How to Build a Multi-Agent Dev Stack with Claude Code

A powerful production-like use case has emerged: a multi-agent system using Claude Code with a shared Obsidian knowledge base, a project-specific agent, and a central orchestrator. For businesses, this offers a ready-made AI automation pattern for autonomous development, problem escalation, and accelerating dev cycles, making it highly significant.

Technical Context

I love cases like this not for the wow factor, but because you can see a proper AI architecture, not just another slapped-together chat prompt. The setup is simple and powerful: a shared knowledge base in Obsidian, a dedicated Claude Code for each project, an orchestrator on top, and sub-agents below for specific tasks.

I particularly like that the knowledge base is externalized in Markdown. This is a very practical move for AI integration: knowledge, instructions, project context, and task routing are stored in a readable format, not hardcoded into the orchestrator.

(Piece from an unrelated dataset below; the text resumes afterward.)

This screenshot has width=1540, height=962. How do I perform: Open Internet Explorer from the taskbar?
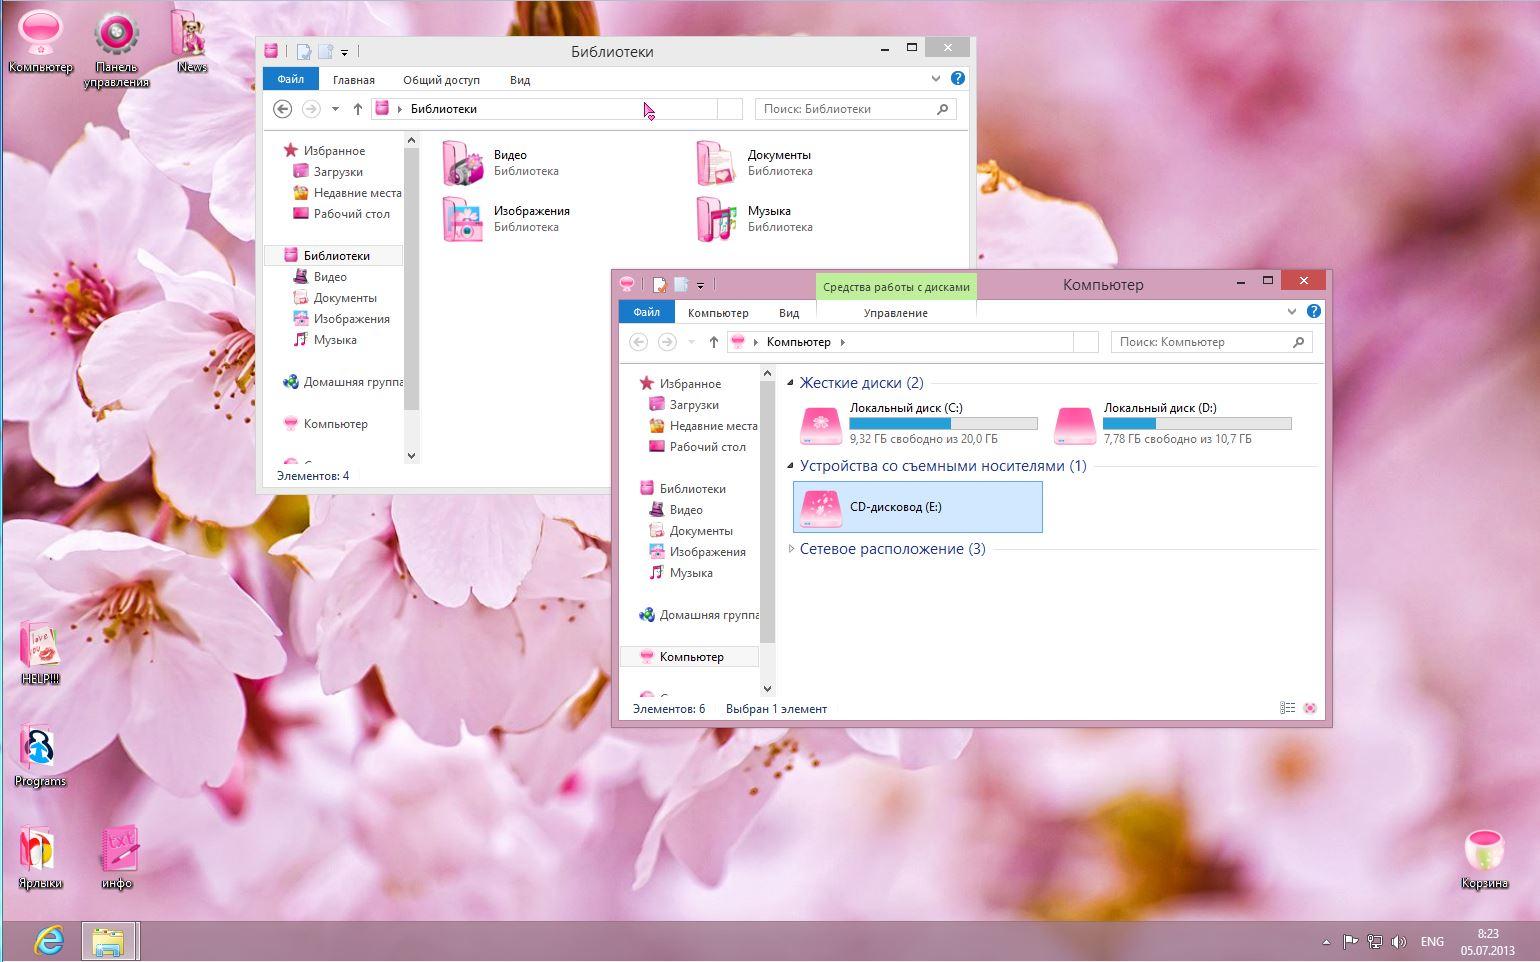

You change the Markdown, not re-engineer the entire system.

This is where it gets interesting. If a project agent hits a dead end, it doesn't get stuck in an infinite loop; it escalates the problem upward. The orchestrator then decides what to do: handle the case itself, pass the task to another agent, or break the work into sub-tasks.

This already looks very much like a production-ready dev pipeline. I recognize familiar patterns here: isolated sessions, dedicated roles, handoffs between agents, a shared memory layer, and long-running task management via a coordinator. Essentially, this is a foundation for artificial intelligence implementation in engineering teams, where a stable process is more important than a single smart agent.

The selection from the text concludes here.